Note that in the above, I said that some of these commands were triggered by a single character of input, and also the frequent remarks of “by default”. This is because TeX has a concept of category codes. There are 16 of them and you can read details on page 37 of The TeXbook or many questions on this site, e.g. What are category codes?. I won't repeat all that, but just some examples:

  • When TeX's mouth sees a character with catcode 11 (letter), it sends the command “letter” (also 11) to the stomach.

  • When TeX's mouth sees a character with catcode 12 (other character), it sends the command “other_char” (also 12) to the stomach.

  • When TeX's mouth sees a character with catcode 1 (beginning of group), it sends the command “left_brace” (also 1) to the stomach.

Similarly for catcode 2 (end of group/“right_brace”), catcode 3 (math shift/“math_shift”), catcode 4 (alignment tab/“tab_mark”), catcode 7 (superscript/“sub_mark”), catcode 8 (subscript/“sub_mark”), catcode 10 (space/“spacer”), which includes the ^ and _ mentioned in the question.

But!

  • When TeX's mouth sees a character with catcode 14 (comment, like % by default), it doesn't immediately send anything to the stomach but simply skips to the end of the line -- it will send a command when it encounters a real one.

  • When TeX's mouth sees a character with catcode 13 (active character, like ~ by default), it looks up the meaning of that active character and correspondingly does a macro call or expansion or whatever.

  • When TeX's mouth sees a character with catcode 0 (escape character, like the backslash by default), it scans for a control sequence (basically, either a single nonletter or a sequence of letters), then looks up that control sequence in a hash table to find out its meaning, then either says “undefined control sequence” or expands it or...

A lot can happen in the mouth, e.g. conditionals like \if, or macro calls (anything that was defined with \def or similar), or opening a file with \input, or things like \expandafter.
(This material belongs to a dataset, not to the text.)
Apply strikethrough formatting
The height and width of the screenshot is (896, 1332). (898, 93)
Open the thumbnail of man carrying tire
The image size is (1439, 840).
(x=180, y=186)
Only when all this “chewing” is done and there's a “real” command does one reach the stomach.

Summary

From a user perspective, TeX has

  • “commands” like \hskip or \llap,
  • active characters like ~ (which too may be called commands),
  • special-catcode characters like $ or ^ or _ (which are not usually called commands), and
  • common-catcode (“letter” or “other char”) characters like e or 5 (which are almost never called commands).

From an internal perspective,

  • characters have catcodes,
  • based on which the mouth may do further scanning or expansion (in the case of a backslash or active characters like ~),
  • and continue to do expansion based on what it got (like \llap is a macro that expands to \hbox to\z@{\hss#1}),
  • and finally delivers commands to the stomach (e.g. \llap results in a make_box command delivered),
  • these “commands” include not only things like “hskip” (which correspond to what you as a user may consider a command \hskip), but also things like “math_shift” and “sup_mark” and even “other_char” and “letter” (often made from a single character of input),
  • but these “commands” do not include things like \input or \if or \string that you may consider a command.

LaTeX can print which characters have a non-literal meaning:

\makeatletter
\def\do#1{\ifnum\catcode\string`#1=12 \else
\message{\expandafter\@gobble\string#1}\fi}
\typeout{}\message{Chars:}%
\do\!\do\"\do\#\do\$\do\%\do\&\do\'\do\(\do\)\do\*\do\+\do\,%
\do\-\do\.\do\/\do\:\do\;\do\<\do\=\do\>\do\?\do\@\do\[\do\\%
\do\]\do\^\do\_\do\`\do\{\do\|\do\}\do\~%
\typeout{}%
\@@end

It prints:

Chars: # $ % & @ \ ^ _ { } ~

If we rerun it with

\documentclass{article}
\usepackage[french]{babel}
\begin{document}

prepended, it prints more:

Chars: ! # $ % & : ; ? @ \ ^ _ { } ~

I tried this (and it works) in TeX Live 2015 and 2018, with latex, pdflatex and lualatex.